Lay out every line of the records below as a Markdown table with the columns Row and Record line. Number the rows in order and skip blank lines.

===== Data records

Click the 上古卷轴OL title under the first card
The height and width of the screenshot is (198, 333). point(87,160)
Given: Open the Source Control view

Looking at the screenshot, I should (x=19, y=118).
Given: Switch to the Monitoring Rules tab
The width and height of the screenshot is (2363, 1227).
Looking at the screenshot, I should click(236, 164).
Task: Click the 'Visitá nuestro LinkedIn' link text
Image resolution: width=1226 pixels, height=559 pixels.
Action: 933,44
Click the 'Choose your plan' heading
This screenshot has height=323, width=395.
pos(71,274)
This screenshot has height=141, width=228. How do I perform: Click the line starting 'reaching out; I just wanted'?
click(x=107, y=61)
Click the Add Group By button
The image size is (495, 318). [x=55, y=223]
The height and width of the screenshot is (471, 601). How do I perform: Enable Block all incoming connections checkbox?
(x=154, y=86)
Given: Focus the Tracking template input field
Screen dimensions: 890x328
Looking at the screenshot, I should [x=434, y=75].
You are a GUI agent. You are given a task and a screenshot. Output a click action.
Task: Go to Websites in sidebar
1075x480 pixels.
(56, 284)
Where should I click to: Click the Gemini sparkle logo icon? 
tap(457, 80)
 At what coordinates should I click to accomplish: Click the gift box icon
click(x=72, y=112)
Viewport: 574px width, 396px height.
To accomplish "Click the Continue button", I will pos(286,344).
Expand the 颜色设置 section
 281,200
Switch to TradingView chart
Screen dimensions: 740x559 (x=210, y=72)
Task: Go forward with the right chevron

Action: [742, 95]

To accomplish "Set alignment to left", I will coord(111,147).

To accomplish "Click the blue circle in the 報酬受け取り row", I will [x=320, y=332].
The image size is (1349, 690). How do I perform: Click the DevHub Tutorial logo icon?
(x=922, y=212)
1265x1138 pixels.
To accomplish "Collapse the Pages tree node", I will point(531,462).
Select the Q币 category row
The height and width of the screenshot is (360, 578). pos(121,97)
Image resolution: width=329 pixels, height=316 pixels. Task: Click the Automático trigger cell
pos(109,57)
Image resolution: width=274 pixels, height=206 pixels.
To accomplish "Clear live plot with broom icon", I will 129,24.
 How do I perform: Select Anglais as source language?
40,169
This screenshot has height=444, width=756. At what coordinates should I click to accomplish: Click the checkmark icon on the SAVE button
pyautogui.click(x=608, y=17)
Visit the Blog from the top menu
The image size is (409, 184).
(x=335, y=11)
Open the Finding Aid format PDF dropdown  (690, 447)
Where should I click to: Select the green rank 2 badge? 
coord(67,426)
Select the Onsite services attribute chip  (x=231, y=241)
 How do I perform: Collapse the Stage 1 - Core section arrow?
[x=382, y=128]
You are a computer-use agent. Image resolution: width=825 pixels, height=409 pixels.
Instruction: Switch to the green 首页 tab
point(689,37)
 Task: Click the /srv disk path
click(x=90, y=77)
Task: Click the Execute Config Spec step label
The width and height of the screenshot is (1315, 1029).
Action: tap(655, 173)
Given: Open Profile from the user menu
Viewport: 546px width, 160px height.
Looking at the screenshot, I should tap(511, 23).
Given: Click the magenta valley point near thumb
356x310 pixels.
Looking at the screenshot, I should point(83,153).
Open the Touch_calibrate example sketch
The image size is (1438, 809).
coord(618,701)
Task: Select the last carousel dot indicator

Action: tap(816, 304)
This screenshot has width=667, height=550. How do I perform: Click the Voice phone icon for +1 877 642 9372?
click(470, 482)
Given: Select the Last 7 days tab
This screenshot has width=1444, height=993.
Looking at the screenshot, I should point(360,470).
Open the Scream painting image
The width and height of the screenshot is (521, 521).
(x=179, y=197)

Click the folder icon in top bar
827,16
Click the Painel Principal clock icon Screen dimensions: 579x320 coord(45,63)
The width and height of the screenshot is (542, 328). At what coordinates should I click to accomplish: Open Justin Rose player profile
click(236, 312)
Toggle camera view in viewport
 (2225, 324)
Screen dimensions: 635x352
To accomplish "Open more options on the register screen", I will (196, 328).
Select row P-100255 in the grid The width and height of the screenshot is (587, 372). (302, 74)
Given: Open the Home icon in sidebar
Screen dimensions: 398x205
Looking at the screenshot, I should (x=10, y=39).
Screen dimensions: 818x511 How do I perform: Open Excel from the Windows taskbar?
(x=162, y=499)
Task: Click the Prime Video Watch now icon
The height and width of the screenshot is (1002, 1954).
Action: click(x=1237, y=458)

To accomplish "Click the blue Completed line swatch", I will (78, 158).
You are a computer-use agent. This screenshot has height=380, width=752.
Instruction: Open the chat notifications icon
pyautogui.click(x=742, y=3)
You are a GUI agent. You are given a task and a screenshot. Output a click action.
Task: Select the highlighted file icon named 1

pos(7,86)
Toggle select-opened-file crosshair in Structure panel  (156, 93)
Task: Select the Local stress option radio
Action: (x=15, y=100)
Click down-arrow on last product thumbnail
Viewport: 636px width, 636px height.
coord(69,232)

==========

● Result of the exercise:
| Row | Record line |
|---|---|
| 1 | Click the 上古卷轴OL title under the first card |
| 2 | The height and width of the screenshot is (198, 333). point(87,160) |
| 3 | Given: Open the Source Control view |
| 4 | Looking at the screenshot, I should (x=19, y=118). |
| 5 | Given: Switch to the Monitoring Rules tab |
| 6 | The width and height of the screenshot is (2363, 1227). |
| 7 | Looking at the screenshot, I should click(236, 164). |
| 8 | Task: Click the 'Visitá nuestro LinkedIn' link text |
| 9 | Image resolution: width=1226 pixels, height=559 pixels. |
| 10 | Action: 933,44 |
| 11 | Click the 'Choose your plan' heading |
| 12 | This screenshot has height=323, width=395. |
| 13 | pos(71,274) |
| 14 | This screenshot has height=141, width=228. How do I perform: Click the line starting 'reaching out; I just wanted'? |
| 15 | click(x=107, y=61) |
| 16 | Click the Add Group By button |
| 17 | The image size is (495, 318). [x=55, y=223] |
| 18 | The height and width of the screenshot is (471, 601). How do I perform: Enable Block all incoming connections checkbox? |
| 19 | (x=154, y=86) |
| 20 | Given: Focus the Tracking template input field |
| 21 | Screen dimensions: 890x328 |
| 22 | Looking at the screenshot, I should [x=434, y=75]. |
| 23 | You are a GUI agent. You are given a task and a screenshot. Output a click action. |
| 24 | Task: Go to Websites in sidebar |
| 25 | 1075x480 pixels. |
| 26 | (56, 284) |
| 27 | Where should I click to: Click the Gemini sparkle logo icon?  |
| 28 | tap(457, 80) |
| 29 |  At what coordinates should I click to accomplish: Click the gift box icon |
| 30 | click(x=72, y=112) |
| 31 | Viewport: 574px width, 396px height. |
| 32 | To accomplish "Click the Continue button", I will pos(286,344). |
| 33 | Expand the 颜色设置 section |
| 34 |  281,200 |
| 35 | Switch to TradingView chart |
| 36 | Screen dimensions: 740x559 (x=210, y=72) |
| 37 | Task: Go forward with the right chevron |
| 38 | Action: [742, 95] |
| 39 | To accomplish "Set alignment to left", I will coord(111,147). |
| 40 | To accomplish "Click the blue circle in the 報酬受け取り row", I will [x=320, y=332]. |
| 41 | The image size is (1349, 690). How do I perform: Click the DevHub Tutorial logo icon? |
| 42 | (x=922, y=212) |
| 43 | 1265x1138 pixels. |
| 44 | To accomplish "Collapse the Pages tree node", I will point(531,462). |
| 45 | Select the Q币 category row |
| 46 | The height and width of the screenshot is (360, 578). pos(121,97) |
| 47 | Image resolution: width=329 pixels, height=316 pixels. Task: Click the Automático trigger cell |
| 48 | pos(109,57) |
| 49 | Image resolution: width=274 pixels, height=206 pixels. |
| 50 | To accomplish "Clear live plot with broom icon", I will 129,24. |
| 51 |  How do I perform: Select Anglais as source language? |
| 52 | 40,169 |
| 53 | This screenshot has height=444, width=756. At what coordinates should I click to accomplish: Click the checkmark icon on the SAVE button |
| 54 | pyautogui.click(x=608, y=17) |
| 55 | Visit the Blog from the top menu |
| 56 | The image size is (409, 184). |
| 57 | (x=335, y=11) |
| 58 | Open the Finding Aid format PDF dropdown  (690, 447) |
| 59 | Where should I click to: Select the green rank 2 badge?  |
| 60 | coord(67,426) |
| 61 | Select the Onsite services attribute chip  (x=231, y=241) |
| 62 |  How do I perform: Collapse the Stage 1 - Core section arrow? |
| 63 | [x=382, y=128] |
| 64 | You are a computer-use agent. Image resolution: width=825 pixels, height=409 pixels. |
| 65 | Instruction: Switch to the green 首页 tab |
| 66 | point(689,37) |
| 67 |  Task: Click the /srv disk path |
| 68 | click(x=90, y=77) |
| 69 | Task: Click the Execute Config Spec step label |
| 70 | The width and height of the screenshot is (1315, 1029). |
| 71 | Action: tap(655, 173) |
| 72 | Given: Open Profile from the user menu |
| 73 | Viewport: 546px width, 160px height. |
| 74 | Looking at the screenshot, I should tap(511, 23). |
| 75 | Given: Click the magenta valley point near thumb |
| 76 | 356x310 pixels. |
| 77 | Looking at the screenshot, I should point(83,153). |
| 78 | Open the Touch_calibrate example sketch |
| 79 | The image size is (1438, 809). |
| 80 | coord(618,701) |
| 81 | Task: Select the last carousel dot indicator |
| 82 | Action: tap(816, 304) |
| 83 | This screenshot has width=667, height=550. How do I perform: Click the Voice phone icon for +1 877 642 9372? |
| 84 | click(470, 482) |
| 85 | Given: Select the Last 7 days tab |
| 86 | This screenshot has width=1444, height=993. |
| 87 | Looking at the screenshot, I should point(360,470). |
| 88 | Open the Scream painting image |
| 89 | The width and height of the screenshot is (521, 521). |
| 90 | (x=179, y=197) |
| 91 | Click the folder icon in top bar |
| 92 | 827,16 |
| 93 | Click the Painel Principal clock icon Screen dimensions: 579x320 coord(45,63) |
| 94 | The width and height of the screenshot is (542, 328). At what coordinates should I click to accomplish: Open Justin Rose player profile |
| 95 | click(236, 312) |
| 96 | Toggle camera view in viewport |
| 97 |  (2225, 324) |
| 98 | Screen dimensions: 635x352 |
| 99 | To accomplish "Open more options on the register screen", I will (196, 328). |
| 100 | Select row P-100255 in the grid The width and height of the screenshot is (587, 372). (302, 74) |
| 101 | Given: Open the Home icon in sidebar |
| 102 | Screen dimensions: 398x205 |
| 103 | Looking at the screenshot, I should (x=10, y=39). |
| 104 | Screen dimensions: 818x511 How do I perform: Open Excel from the Windows taskbar? |
| 105 | (x=162, y=499) |
| 106 | Task: Click the Prime Video Watch now icon |
| 107 | The height and width of the screenshot is (1002, 1954). |
| 108 | Action: click(x=1237, y=458) |
| 109 | To accomplish "Click the blue Completed line swatch", I will (78, 158). |
| 110 | You are a computer-use agent. This screenshot has height=380, width=752. |
| 111 | Instruction: Open the chat notifications icon |
| 112 | pyautogui.click(x=742, y=3) |
| 113 | You are a GUI agent. You are given a task and a screenshot. Output a click action. |
| 114 | Task: Select the highlighted file icon named 1 |
| 115 | pos(7,86) |
| 116 | Toggle select-opened-file crosshair in Structure panel  (156, 93) |
| 117 | Task: Select the Local stress option radio |
| 118 | Action: (x=15, y=100) |
| 119 | Click down-arrow on last product thumbnail |
| 120 | Viewport: 636px width, 636px height. |
| 121 | coord(69,232) |